**Exercise directions**:
Every line of the material below should be output exactly as written, with the images skipped.

*** Source data ***

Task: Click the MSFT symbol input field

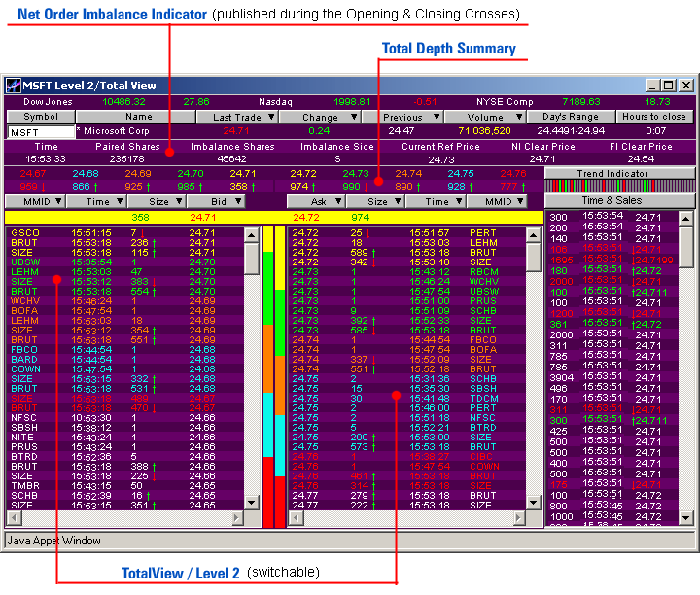Action: click(40, 131)
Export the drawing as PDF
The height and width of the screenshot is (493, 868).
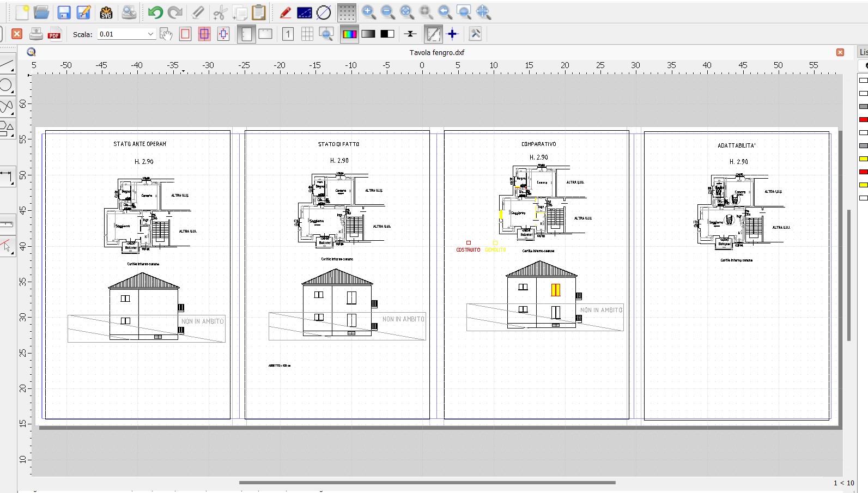(x=54, y=34)
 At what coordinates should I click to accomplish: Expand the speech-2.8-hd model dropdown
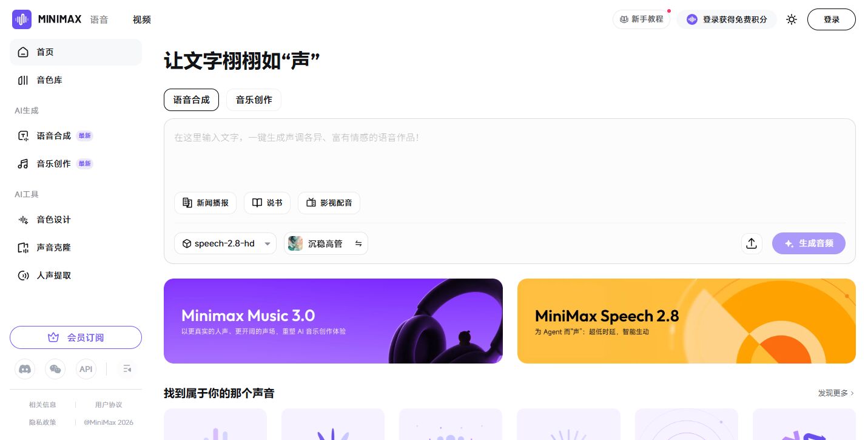[x=225, y=243]
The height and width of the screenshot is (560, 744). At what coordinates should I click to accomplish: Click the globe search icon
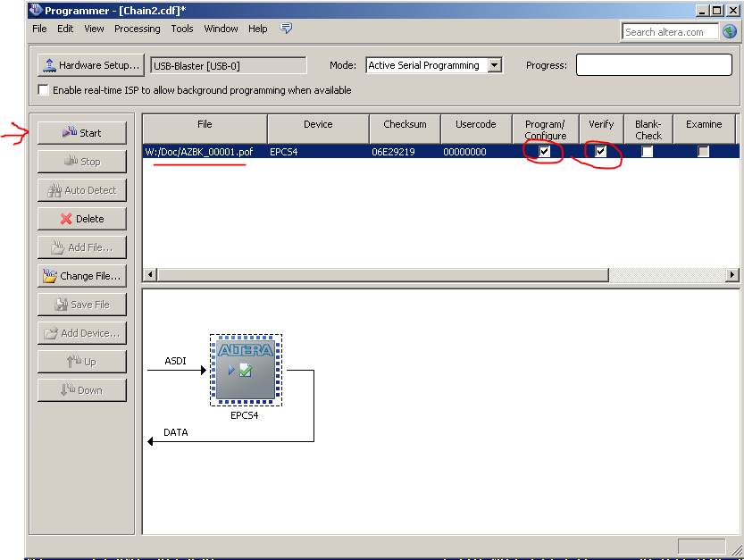pos(730,31)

*** End of Source data ***

**Written answer**:
Task: Click the MSFT symbol input field

Action: click(40, 131)
Export the drawing as PDF
The height and width of the screenshot is (493, 868).
(x=54, y=34)
 At what coordinates should I click to accomplish: Expand the speech-2.8-hd model dropdown
[x=225, y=243]
The height and width of the screenshot is (560, 744). At what coordinates should I click to accomplish: Click the globe search icon
pos(730,31)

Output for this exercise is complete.